◆ WHAT THE TASK REQUIRES ◆
Each entry below has to be written out again exactly.

(Stored records)
########################################
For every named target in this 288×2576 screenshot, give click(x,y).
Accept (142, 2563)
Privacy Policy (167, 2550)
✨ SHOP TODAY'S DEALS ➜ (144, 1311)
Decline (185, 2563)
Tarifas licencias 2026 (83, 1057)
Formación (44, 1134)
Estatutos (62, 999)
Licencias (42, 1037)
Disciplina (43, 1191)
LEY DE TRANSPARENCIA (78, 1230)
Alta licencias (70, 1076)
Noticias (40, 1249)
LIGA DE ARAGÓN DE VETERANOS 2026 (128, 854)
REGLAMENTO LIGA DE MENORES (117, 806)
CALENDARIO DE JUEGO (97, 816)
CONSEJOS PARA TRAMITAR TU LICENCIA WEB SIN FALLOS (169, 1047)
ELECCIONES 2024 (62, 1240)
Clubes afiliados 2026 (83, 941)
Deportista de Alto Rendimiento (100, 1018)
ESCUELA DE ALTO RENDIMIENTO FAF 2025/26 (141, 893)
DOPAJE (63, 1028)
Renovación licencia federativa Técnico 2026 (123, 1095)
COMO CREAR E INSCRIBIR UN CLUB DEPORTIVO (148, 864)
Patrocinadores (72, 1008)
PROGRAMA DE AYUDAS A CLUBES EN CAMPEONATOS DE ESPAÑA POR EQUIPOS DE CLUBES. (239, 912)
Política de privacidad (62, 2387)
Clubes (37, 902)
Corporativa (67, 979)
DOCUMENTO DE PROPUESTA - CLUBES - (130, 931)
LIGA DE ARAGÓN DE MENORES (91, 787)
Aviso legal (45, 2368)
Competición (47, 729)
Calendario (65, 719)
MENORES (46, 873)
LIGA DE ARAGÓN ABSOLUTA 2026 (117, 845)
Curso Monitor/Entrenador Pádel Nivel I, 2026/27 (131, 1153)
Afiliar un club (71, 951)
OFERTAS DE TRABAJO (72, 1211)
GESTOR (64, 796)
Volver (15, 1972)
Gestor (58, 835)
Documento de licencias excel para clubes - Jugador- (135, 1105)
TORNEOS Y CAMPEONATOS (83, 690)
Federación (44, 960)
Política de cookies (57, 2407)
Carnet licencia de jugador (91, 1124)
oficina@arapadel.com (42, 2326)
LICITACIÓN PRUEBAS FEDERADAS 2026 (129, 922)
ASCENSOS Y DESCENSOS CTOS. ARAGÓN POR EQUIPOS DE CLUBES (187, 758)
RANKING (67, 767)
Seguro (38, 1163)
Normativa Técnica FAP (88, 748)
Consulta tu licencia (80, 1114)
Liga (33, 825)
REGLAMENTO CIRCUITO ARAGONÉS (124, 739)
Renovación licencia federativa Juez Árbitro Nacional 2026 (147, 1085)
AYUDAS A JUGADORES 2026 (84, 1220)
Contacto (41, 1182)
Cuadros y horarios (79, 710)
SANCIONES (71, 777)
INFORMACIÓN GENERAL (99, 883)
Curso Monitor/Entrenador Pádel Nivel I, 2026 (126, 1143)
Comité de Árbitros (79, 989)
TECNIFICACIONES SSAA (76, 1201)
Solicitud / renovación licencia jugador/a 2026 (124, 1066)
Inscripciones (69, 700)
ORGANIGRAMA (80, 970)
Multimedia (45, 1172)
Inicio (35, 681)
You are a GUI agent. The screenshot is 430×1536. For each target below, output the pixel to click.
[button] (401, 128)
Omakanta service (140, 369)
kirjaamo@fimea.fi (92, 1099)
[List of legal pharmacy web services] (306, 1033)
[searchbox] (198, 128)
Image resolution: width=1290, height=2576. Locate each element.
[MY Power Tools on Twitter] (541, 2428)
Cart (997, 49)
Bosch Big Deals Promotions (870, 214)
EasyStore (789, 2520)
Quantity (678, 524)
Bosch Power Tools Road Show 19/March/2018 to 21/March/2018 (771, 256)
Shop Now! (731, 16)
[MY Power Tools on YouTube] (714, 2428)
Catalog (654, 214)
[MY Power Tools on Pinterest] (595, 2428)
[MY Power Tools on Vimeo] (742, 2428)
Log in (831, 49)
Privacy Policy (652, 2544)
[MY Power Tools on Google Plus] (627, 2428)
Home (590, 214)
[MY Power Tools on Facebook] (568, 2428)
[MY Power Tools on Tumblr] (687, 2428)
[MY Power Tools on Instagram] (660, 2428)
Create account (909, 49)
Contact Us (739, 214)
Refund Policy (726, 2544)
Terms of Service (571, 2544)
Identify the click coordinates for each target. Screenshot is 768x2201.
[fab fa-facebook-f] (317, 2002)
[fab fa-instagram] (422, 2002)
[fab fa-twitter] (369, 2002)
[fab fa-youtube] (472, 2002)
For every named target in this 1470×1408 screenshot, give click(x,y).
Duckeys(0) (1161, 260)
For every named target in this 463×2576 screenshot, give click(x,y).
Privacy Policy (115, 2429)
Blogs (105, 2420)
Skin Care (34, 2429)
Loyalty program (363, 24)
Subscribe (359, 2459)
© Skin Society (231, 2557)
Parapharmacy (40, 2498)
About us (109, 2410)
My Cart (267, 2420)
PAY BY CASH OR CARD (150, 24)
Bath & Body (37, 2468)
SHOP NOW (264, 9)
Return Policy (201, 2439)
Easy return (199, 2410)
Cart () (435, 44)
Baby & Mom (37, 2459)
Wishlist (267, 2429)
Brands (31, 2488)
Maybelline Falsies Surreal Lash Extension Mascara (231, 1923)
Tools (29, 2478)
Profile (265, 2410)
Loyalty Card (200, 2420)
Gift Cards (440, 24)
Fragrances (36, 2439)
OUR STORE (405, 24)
########################################
◆ SOLVED PROBLEM ◆
For every named target in this 288×2576 screenshot, give click(x,y).
Accept (142, 2563)
Privacy Policy (167, 2550)
✨ SHOP TODAY'S DEALS ➜ (144, 1311)
Decline (185, 2563)
Tarifas licencias 2026 (83, 1057)
Formación (44, 1134)
Estatutos (62, 999)
Licencias (42, 1037)
Disciplina (43, 1191)
LEY DE TRANSPARENCIA (78, 1230)
Alta licencias (70, 1076)
Noticias (40, 1249)
LIGA DE ARAGÓN DE VETERANOS 2026 (128, 854)
REGLAMENTO LIGA DE MENORES (117, 806)
CALENDARIO DE JUEGO (97, 816)
CONSEJOS PARA TRAMITAR TU LICENCIA WEB SIN FALLOS (169, 1047)
ELECCIONES 2024 (62, 1240)
Clubes afiliados 2026 (83, 941)
Deportista de Alto Rendimiento (100, 1018)
ESCUELA DE ALTO RENDIMIENTO FAF 2025/26 (141, 893)
DOPAJE (63, 1028)
Renovación licencia federativa Técnico 2026 (123, 1095)
COMO CREAR E INSCRIBIR UN CLUB DEPORTIVO (148, 864)
Patrocinadores (72, 1008)
PROGRAMA DE AYUDAS A CLUBES EN CAMPEONATOS DE ESPAÑA POR EQUIPOS DE CLUBES. (239, 912)
Política de privacidad (62, 2387)
Clubes (37, 902)
Corporativa (67, 979)
DOCUMENTO DE PROPUESTA - CLUBES - (130, 931)
LIGA DE ARAGÓN DE MENORES (91, 787)
Aviso legal (45, 2368)
Competición (47, 729)
Calendario (65, 719)
MENORES (46, 873)
LIGA DE ARAGÓN ABSOLUTA 2026 (117, 845)
Curso Monitor/Entrenador Pádel Nivel I, 2026/27 (131, 1153)
Afiliar un club (71, 951)
OFERTAS DE TRABAJO (72, 1211)
GESTOR (64, 796)
Volver (15, 1972)
Gestor (58, 835)
Documento de licencias excel para clubes - Jugador- (135, 1105)
TORNEOS Y CAMPEONATOS (83, 690)
Federación (44, 960)
Política de cookies (57, 2407)
Carnet licencia de jugador (91, 1124)
oficina@arapadel.com (42, 2326)
LICITACIÓN PRUEBAS FEDERADAS 2026 (129, 922)
ASCENSOS Y DESCENSOS CTOS. ARAGÓN POR EQUIPOS DE CLUBES (187, 758)
RANKING (67, 767)
Seguro (38, 1163)
Normativa Técnica FAP (88, 748)
Consulta tu licencia (80, 1114)
Liga (33, 825)
REGLAMENTO CIRCUITO ARAGONÉS (124, 739)
Renovación licencia federativa Juez Árbitro Nacional 2026 (147, 1085)
AYUDAS A JUGADORES 2026 (84, 1220)
Contacto (41, 1182)
Cuadros y horarios (79, 710)
SANCIONES (71, 777)
INFORMACIÓN GENERAL (99, 883)
Curso Monitor/Entrenador Pádel Nivel I, 2026 (126, 1143)
Comité de Árbitros (79, 989)
TECNIFICACIONES SSAA (76, 1201)
Solicitud / renovación licencia jugador/a 2026 (124, 1066)
Inscripciones (69, 700)
ORGANIGRAMA (80, 970)
Multimedia (45, 1172)
Inicio (35, 681)
You are a GUI agent. The screenshot is 430×1536. For each target below, output the pixel to click.
[button] (401, 128)
Omakanta service (140, 369)
kirjaamo@fimea.fi (92, 1099)
[List of legal pharmacy web services] (306, 1033)
[searchbox] (198, 128)
Image resolution: width=1290, height=2576. Locate each element.
[MY Power Tools on Twitter] (541, 2428)
Cart (997, 49)
Bosch Big Deals Promotions (870, 214)
EasyStore (789, 2520)
Quantity (678, 524)
Bosch Power Tools Road Show 19/March/2018 to 21/March/2018 (771, 256)
Shop Now! (731, 16)
[MY Power Tools on YouTube] (714, 2428)
Catalog (654, 214)
[MY Power Tools on Pinterest] (595, 2428)
[MY Power Tools on Vimeo] (742, 2428)
Log in (831, 49)
Privacy Policy (652, 2544)
[MY Power Tools on Google Plus] (627, 2428)
Home (590, 214)
[MY Power Tools on Facebook] (568, 2428)
[MY Power Tools on Tumblr] (687, 2428)
[MY Power Tools on Instagram] (660, 2428)
Create account (909, 49)
Contact Us (739, 214)
Refund Policy (726, 2544)
Terms of Service (571, 2544)
Identify the click coordinates for each target. Screenshot is 768x2201.
[fab fa-facebook-f] (317, 2002)
[fab fa-instagram] (422, 2002)
[fab fa-twitter] (369, 2002)
[fab fa-youtube] (472, 2002)
For every named target in this 1470×1408 screenshot, give click(x,y).
Duckeys(0) (1161, 260)
For every named target in this 463×2576 screenshot, give click(x,y).
Privacy Policy (115, 2429)
Blogs (105, 2420)
Skin Care (34, 2429)
Loyalty program (363, 24)
Subscribe (359, 2459)
© Skin Society (231, 2557)
Parapharmacy (40, 2498)
About us (109, 2410)
My Cart (267, 2420)
PAY BY CASH OR CARD (150, 24)
Bath & Body (37, 2468)
SHOP NOW (264, 9)
Return Policy (201, 2439)
Easy return (199, 2410)
Cart () (435, 44)
Baby & Mom (37, 2459)
Wishlist (267, 2429)
Brands (31, 2488)
Maybelline Falsies Surreal Lash Extension Mascara (231, 1923)
Tools (29, 2478)
Profile (265, 2410)
Loyalty Card (200, 2420)
Gift Cards (440, 24)
Fragrances (36, 2439)
OUR STORE (405, 24)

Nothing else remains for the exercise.